Wednesday, February 20, 2013

Not All Stories Are Happy Ones ...


This is a very long ... very personal post.  It's not funny ... or smart ... or fun ... and you won't hurt my feelings if you don't read it.   In fact, I'd skip it ...

Seriously ... go here ..

Huh?  Still here?  Okay then ... I warned you.

I don't talk about this part of my past a lot ... first of all because I don't care to think about it ... but more importantly because I don't want to come across as someone wanting sympathy.  I generally don't confide in anyone about everything that went on back then ... because I wouldn't want them to think I'm stupid or weak ... although, I guess to be honest I was stupid and weak.  Whatever bad situations I found myself in were because of bad choices I made ...

So why write about it now?  On lunch today, I read an article today about Rhianna and Chris Brown ... and it really, really bothered me.   It was about her Rolling Stone interview ... in which she says things like ... you think you know us, but it's different now ... and ... we know what we have and we don't want to lose it ... and ... I can handle this.   It's like the world's most fucked up bingo game ... mark the spots that contain the comments you've made ... he's not like that anymore ... he knows he won't get another chance.

My story starts out sounding a lot like a romantic movie ... when I was sixteen, I met a guy.   He was a few years older than me and a high school drop out.  He was a bad boy.  Everyone told me to stay away.  They said he wasn't a good person.   But, like a romantic movie, he said everything a sixteen year old girl wants to hear ... how special I was to him ... how no one understood him but me.

But that's where the romantic movie ends.  Things went very wrong.   I can put a small part of the blame on my parents ... they created an "us against them" kind of situation and there were many times I stayed with him simply because I wasn't going to give in or prove them right ... but the majority is my fault.  Me and my stubbornness.  I gave up my senior prom for him.  I gave up my senior trip for him.  I gave up a car and a motorcycle and friends for him.  I gave up college for him.

Right after high school, I moved in with him.  It was a third floor attic apartment ... steaming hot in the summer and freezing cold in the winter.   I can't remember what I had for breakfast yesterday ... but I can remember that first fight.  We argued.  He threw something at me ... and I ended up with a nasty cut on my forehead.   I called his mother sobbing ... begging her to make him stop.   She told me that he was my responsibility now ... that it was my job to stay with him and calm him down.  His sister took the phone from her mother and told me in a cold, factual voice ... get out now ... it will never get any better than it is right this second ... he's beat me, he's beat his mother, and he will beat you ... get out.

■ Dataset section
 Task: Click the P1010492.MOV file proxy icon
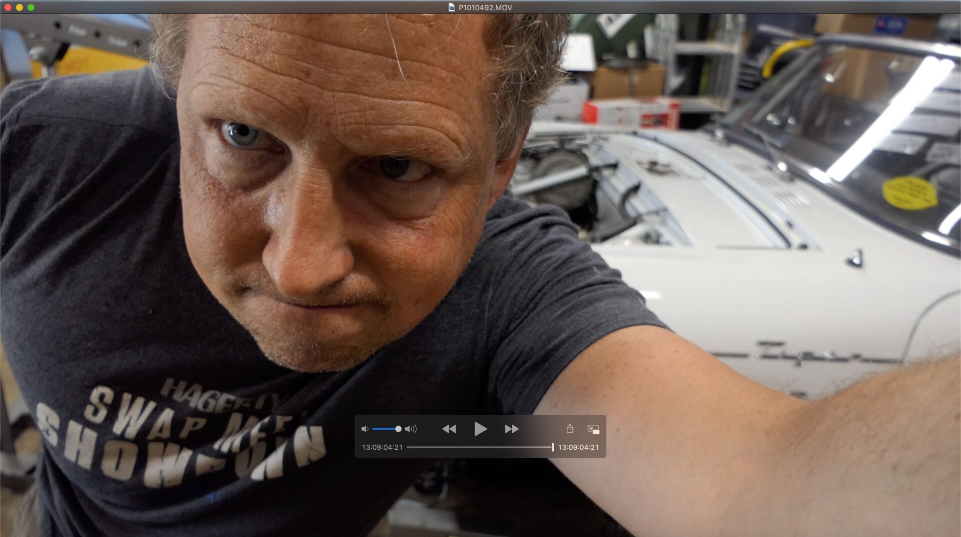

■ Set task
According to the blog post, what kind of apartment did the writer move into right after high school? Rely only on the blog post for what follows, not on the listing.

■ Solution for this exercise
A third-floor attic apartment.